Clipping occurs when you ask an amplifier to put out more power than it can. As Timoteus said, it basically "clips" the top and bottom bottom curves off the sound waves, leaving very sharp corners from where the wave is rising or falling to the flat top or bottom where the amp hits its limit. These sharp corners are loaded with high-frequency energy, which is why it blows the tweeters.
A lot of more recent power amp designs have a built-in limiter (Peavey calls it DDT) to prevent this, but many of them let you switch it off (I don't know why). Look for a switch, probably on the back of the amplifier, labelled DDT or LIMITER or something similar and make sure it's on.
Heavy feedback is often at fairly high frequencies. Besides that, feedback can also push an amplifier into clipping very easily - and once again your tweeters get the brunt of it.
A neat trick is to put a lightbulb in series with your tweeters. An 1156 (used as a back-up light on a lot of cars and available at most auto-parts stores) works well.
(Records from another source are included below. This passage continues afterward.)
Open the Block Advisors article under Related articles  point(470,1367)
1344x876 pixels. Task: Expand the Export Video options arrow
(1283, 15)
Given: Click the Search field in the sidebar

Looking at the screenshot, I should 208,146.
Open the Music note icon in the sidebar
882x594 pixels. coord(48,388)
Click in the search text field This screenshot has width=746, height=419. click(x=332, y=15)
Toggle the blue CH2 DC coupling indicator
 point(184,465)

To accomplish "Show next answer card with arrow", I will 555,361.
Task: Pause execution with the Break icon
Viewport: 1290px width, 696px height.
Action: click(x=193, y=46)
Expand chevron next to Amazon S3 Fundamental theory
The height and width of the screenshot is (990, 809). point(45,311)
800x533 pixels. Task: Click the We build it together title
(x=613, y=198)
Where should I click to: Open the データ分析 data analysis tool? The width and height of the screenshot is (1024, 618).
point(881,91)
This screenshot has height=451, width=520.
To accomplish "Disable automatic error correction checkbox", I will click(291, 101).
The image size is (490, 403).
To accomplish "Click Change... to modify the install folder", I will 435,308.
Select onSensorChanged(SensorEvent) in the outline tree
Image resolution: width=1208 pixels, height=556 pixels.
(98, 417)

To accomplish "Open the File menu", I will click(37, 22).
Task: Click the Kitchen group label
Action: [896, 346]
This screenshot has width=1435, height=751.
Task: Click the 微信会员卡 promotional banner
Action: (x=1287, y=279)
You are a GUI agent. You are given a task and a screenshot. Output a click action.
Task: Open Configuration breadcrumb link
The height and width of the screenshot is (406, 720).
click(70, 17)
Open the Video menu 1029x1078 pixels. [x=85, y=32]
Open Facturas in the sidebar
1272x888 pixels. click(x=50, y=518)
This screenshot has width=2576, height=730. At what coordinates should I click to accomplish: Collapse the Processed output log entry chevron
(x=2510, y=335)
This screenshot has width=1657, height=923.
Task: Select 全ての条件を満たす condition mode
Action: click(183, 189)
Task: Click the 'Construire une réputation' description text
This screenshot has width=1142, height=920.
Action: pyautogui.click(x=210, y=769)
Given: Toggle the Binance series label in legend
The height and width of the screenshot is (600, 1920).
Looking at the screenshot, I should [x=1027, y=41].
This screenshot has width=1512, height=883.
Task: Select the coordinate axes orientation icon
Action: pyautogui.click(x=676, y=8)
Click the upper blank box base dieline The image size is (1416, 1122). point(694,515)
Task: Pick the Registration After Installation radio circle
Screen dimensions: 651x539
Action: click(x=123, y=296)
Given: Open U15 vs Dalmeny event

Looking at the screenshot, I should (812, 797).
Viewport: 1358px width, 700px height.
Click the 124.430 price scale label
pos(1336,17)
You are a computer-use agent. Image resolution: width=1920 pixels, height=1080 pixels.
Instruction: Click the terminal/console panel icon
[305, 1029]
Tungsten (the metal the filament is made of) has a very low resistance when it's cold, and won't interfere with the signal at normal levels. However, its resistance rises exponentially as it heats up. Power levels large enough to damage the tweeter are also large enough to light the bulb, raising its resistance. Then the bulb (under a dollar) takes the brunt of the power surge and protects the speaker. Note that this is just for the tweeter, not the whole speaker system. If you mount the bulb where it can be seen from the booth, the sound tech can watch and pull back the gain if the light comes on. In four years of running these tweeter lights in four cabinets I've burned out one bulb and NO tweeters.